Die Funktionsweise des Systems nutz ein Verhalten der Aale, das in den Niederlanden und an verschiedenen Rheinzuflüssen empirisch untersucht wurde: Vor einem Rechen oder bei dessen Berührung zeigt der Aal eine Fluchtreaktion, die ihn entgegen der Fließrichtung und in Richtung Flusssohle wegschwimmen lässt. Die Bottom Gallery nutzt das beobachtete Verhalten. Ihre Schutzfunktion besteht in der zum Rechen hin offenen Sohlenschwelle, quasi ein aufgeklapptes Sammelrohr, das sich als Fluchtpunkt anbietet, in dem sich die abwandernden Aale sammeln.

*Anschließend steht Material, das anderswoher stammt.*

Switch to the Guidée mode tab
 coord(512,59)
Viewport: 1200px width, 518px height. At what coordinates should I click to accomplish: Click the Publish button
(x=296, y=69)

Nach einer im Monitoringschacht einstellbaren Zeitdauer schließt sich das Sammelrohr vorsichtig, so dass die Aale keine Verletzungen davontragen. Durch das Öffnen einer seitlichen Verschlusskappe entsteht eine Strömungsspülung im Sammelrohr, die den Aalen dann den Weg durch das Bypasssystem weist und sie unbeschadet in das Unterwasser des Kraftwerks um die Turbine herum transportiert. Der Spülgang wird automatisch gestartet.

Die Spülfrequenz und die Spüldauer lassen sich abhängig von der Menge der wanderwilligen Aale einstellen, so die Mitteilung.

Kraftwerk Gerlachshausen

Start 1957: Die Rhein-Main-Donau AG nimmt das Laufwasserkraftwerk Gerlachshausen in Betrieb. Es nutzt eine Fallhöhe von rund sechs Metern zur Stromerzeugung.

Stromerzeugung: Bei einem Wasserdurchfluss von rund 50 Kubikmetern pro Sekunde (rund 333 Badewannenfüllungen) liegt die durchschnittliche Jahresstromerzeugung bei rund 11,8 Millionen Kilowattstunden (kWh). Diese Strommenge würde ausreichen, um rund 3600 bayerische Haushalte ein Jahr lang mit elektrischer Energie aus Wasserkraft zu versorgen.

Dauerläufer: In den vergangenen 56 Jahren hat der regenerative Wasserkraft-Dauerläufer Gerlachshausen rund 672 Millionen Kilowattstunden Strom geliefert. Gesteuert wird es von der Warte des Pumpspeicherkraftwerks Langenprozelten im Spessart aus.

Aus Stahlblech besteht die Klappvorrichtung am Grund des Mainkraftwerks in Gerlachshausen mit der Aale gefangen werden, damit sie nicht Opfer der Turbinenschaufeln werden.
| Aus Stahlblech besteht die Klappvorrichtung am Grund des Mainkraftwerks in Gerlachshausen mit der Aale gefangen werden, damit sie nicht Opfer der Turbinenschaufeln werden.